So when I left that morning, I said, "Bye! I'm going to a picnic in Central Park."

Little did I know that the Gay Pride March would be culminating in a huge rally in Central Park. And also little did I know that that the entire affair would receive massive coverage on the evening news.

When I came home that evening, my father made a big joke about it. He said, "How'd you like your picnic with the..." and then he used a crude word for gay men.

Well, that got my attention -- my father never used words like that. He was a pretty sharp guy in some ways and I felt he was trying to tell me that he knew about me. So the next day when we were alone, I came out to my father.

I said, "You're right, Dad. I was at the march. I'm gay."

I'm not sure quite what I was expecting him to say. But what he did say was, "You're our daughter and we love you.... Just don't tell your mother."

In case you're wondering, I did eventually come out to my mother, too. Buy me lunch sometime and I'll tell you about it. The bottom line is, I was able to tell both of my parents that I'm gay, but to the day they died, I was never able to tell either of them that I'm Episcopalian.

Hey, we were Roman Catholic. And I was very Roman Catholic.

You know how hard it is for most parents to get their teenagers to go to church? My parents had trouble getting me to come home. In fact, I regularly attended two masses every Sunday: I was the lead guitarist with the folk group at 9:30 and then played and sang as part of a duo at one of the two masses held at noon.

Growing up, just about every major event of my life revolved around church, including my first date and my first kiss. And in high school and college I went to weekend-long retreats designed to fill me full of the self-esteem teenagers so badly need. They gave us buttons and banners along the lines of "God Loves You."

My favorite one said -- quote -- "God Don't Make Junk." I was never able to figure out whether the bad grammar was an attempt to be hip or a subtle commentary on the nature of the Trinity. "God Don't Make Junk."

Well, a couple of years after I graduated from college -- I was living in the city -- and my parents decided that we should go to Christmas Eve midnight mass at St. Patrick's Cathedral. So we did.

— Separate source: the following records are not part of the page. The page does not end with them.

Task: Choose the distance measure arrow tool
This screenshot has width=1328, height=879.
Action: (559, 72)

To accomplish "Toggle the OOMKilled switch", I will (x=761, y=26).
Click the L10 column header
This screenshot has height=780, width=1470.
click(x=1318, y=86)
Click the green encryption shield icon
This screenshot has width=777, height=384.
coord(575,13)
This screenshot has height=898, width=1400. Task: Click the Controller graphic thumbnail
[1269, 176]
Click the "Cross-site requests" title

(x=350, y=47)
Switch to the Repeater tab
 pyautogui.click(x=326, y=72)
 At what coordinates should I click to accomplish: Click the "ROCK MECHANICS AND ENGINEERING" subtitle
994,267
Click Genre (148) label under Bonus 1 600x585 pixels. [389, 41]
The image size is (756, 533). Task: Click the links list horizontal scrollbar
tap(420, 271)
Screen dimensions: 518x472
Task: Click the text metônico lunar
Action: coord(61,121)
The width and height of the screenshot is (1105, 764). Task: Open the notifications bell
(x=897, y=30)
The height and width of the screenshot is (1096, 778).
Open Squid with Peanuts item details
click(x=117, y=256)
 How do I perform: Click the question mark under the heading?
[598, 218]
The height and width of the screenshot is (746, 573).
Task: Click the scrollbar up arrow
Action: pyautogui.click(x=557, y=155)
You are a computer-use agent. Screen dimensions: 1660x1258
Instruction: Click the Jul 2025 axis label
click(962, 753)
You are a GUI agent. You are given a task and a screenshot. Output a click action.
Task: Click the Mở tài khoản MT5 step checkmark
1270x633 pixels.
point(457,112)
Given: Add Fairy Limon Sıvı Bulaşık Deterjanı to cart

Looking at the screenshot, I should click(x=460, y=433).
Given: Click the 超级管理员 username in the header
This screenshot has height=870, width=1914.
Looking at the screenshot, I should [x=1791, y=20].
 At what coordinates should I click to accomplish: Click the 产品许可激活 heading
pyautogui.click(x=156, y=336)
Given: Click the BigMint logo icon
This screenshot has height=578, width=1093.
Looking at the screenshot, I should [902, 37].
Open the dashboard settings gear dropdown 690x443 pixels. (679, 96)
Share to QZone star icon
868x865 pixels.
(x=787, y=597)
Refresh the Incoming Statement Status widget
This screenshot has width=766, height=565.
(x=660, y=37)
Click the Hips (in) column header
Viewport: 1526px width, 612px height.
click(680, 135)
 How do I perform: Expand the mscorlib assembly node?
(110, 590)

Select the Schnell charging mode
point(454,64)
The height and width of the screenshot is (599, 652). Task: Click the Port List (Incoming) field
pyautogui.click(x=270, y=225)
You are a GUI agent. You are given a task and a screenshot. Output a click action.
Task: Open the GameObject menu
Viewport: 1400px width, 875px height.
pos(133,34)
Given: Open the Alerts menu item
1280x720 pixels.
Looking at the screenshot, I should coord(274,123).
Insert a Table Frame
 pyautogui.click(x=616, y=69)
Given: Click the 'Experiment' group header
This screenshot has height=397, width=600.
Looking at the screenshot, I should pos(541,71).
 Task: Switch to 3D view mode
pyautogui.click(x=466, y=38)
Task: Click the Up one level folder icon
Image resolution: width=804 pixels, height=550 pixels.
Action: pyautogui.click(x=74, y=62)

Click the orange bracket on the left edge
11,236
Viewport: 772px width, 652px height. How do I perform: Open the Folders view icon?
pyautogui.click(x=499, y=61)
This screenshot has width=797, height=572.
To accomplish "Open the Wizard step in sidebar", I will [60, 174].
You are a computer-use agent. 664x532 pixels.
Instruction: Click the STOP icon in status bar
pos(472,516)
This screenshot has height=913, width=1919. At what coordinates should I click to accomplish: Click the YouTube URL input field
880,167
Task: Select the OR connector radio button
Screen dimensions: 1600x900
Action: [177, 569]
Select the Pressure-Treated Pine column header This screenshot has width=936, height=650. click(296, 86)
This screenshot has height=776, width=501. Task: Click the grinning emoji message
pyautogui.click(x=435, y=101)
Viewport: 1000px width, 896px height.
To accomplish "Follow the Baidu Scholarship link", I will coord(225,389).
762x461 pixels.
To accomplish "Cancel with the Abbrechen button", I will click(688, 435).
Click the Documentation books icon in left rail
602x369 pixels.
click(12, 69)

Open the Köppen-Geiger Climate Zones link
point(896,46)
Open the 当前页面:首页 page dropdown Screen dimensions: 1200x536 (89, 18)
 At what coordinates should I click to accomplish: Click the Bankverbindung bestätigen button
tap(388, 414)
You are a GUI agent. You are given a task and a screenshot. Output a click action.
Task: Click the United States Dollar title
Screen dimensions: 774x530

Then the following June, the Gay Pride March rolled around again. Now, every year during the march, the gay Catholic Group -- Dignity -- used to stop at St. Patrick's and hold a brief prayer service on the Cathedral steps. But that year there was a new Cardinal in town, and Cardinal O'Connor said gay people praying on the Cathedral steps was "sacrilegious." Can you imagine -- telling anyone that praying is a sacrilege?

Cardinal O'Connor announced that he was going to block off the steps of the Cathedral. In fact, he didn't even want gay people walking on the street in front of the Cathedral. So the Archdiocese sued New York City, trying to get the entire Gay Pride March rerouted off Fifth Avenue.

He lost his lawsuit, but I got the message loud and clear: When the church -- my church -- didn't know who I was -- when I was just one of the nameless thousands at Christmas Eve mass, I was more than welcome. But when they did know who I was, they didn't want anything to do with me.

It was the ecclesiastical version of "You're our daughter and we love you, just don't tell your mother."

And that was the last day I considered myself a Catholic.

It took a long while for me to trust God -- and organized religion -- again. People told me I needed to learn to separate God's actions from man's. But it's hard to remember that you're equal and loved by God when "man" -- in the form of the Archbishop -- won't let you in the church door.

(One of the other actions Archbishop O'Connor took was to ban Dignity from meeting or celebrating mass in Catholic Churches. And that edict spread to other dioceses, which is why to this day, the local Dignity group meets here at St. George's. I came across their meeting by accident one day. They were playing Bingo.)


So I struggled with religion for a long time. But eventually I found the Episcopal Church at St. Ann's in Brooklyn. And when my partner and I were getting ready to move to Maplewood, we found St. George's.


The Gay Pride March played a role in that, too. Oasis -- the gay & lesbian fellowship of the Diocese of Newark - was marching in the parade. We went up to them and talked with some people and Cheryl Notari and her partner Sharon told us about this fabulous parish right in our new hometown. I'm not sure I believed them, but I decided to see. And I have been here happily ever after.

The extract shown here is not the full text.